**ASSIGNMENT:**
The answer must be every line of the records in which the string "accomplish" appears.

**RECORDS SUPPLIED:**
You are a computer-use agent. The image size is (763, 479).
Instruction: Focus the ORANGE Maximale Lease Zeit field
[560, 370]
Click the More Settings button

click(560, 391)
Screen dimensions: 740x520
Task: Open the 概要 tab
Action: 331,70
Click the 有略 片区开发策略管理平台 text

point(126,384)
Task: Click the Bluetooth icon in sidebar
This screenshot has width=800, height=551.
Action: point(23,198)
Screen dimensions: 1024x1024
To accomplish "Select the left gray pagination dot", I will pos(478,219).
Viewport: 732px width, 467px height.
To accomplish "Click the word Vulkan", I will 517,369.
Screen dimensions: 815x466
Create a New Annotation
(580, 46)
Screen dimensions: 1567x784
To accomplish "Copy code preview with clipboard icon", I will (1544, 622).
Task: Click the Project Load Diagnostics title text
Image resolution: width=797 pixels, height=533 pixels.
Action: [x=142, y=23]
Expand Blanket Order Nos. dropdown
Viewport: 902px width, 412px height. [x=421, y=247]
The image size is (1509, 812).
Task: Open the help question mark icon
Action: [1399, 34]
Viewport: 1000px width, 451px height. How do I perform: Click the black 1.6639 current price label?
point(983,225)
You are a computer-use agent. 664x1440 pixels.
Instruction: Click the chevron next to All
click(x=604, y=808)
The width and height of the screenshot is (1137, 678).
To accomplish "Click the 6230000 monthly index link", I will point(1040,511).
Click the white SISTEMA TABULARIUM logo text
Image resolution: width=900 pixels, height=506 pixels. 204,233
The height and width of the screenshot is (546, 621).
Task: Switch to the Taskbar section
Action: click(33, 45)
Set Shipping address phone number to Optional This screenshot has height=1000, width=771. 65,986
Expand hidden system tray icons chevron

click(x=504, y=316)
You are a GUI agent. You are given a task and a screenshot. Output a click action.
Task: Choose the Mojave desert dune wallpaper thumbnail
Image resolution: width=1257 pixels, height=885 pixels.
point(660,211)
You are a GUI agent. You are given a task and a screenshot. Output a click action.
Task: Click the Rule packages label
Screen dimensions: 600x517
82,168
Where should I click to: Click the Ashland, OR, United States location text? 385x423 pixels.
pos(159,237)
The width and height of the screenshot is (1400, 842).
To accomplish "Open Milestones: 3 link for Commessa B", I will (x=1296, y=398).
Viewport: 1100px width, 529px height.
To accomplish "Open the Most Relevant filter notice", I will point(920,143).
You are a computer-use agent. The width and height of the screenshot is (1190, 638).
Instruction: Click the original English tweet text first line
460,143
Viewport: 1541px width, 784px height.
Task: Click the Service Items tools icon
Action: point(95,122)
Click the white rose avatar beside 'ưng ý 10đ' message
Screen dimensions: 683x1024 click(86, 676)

**OUTPUT:**
To accomplish "Select the left gray pagination dot", I will pos(478,219).
To accomplish "Click the word Vulkan", I will 517,369.
To accomplish "Copy code preview with clipboard icon", I will (1544, 622).
To accomplish "Click the 6230000 monthly index link", I will point(1040,511).
To accomplish "Open Milestones: 3 link for Commessa B", I will (x=1296, y=398).
To accomplish "Open the Most Relevant filter notice", I will point(920,143).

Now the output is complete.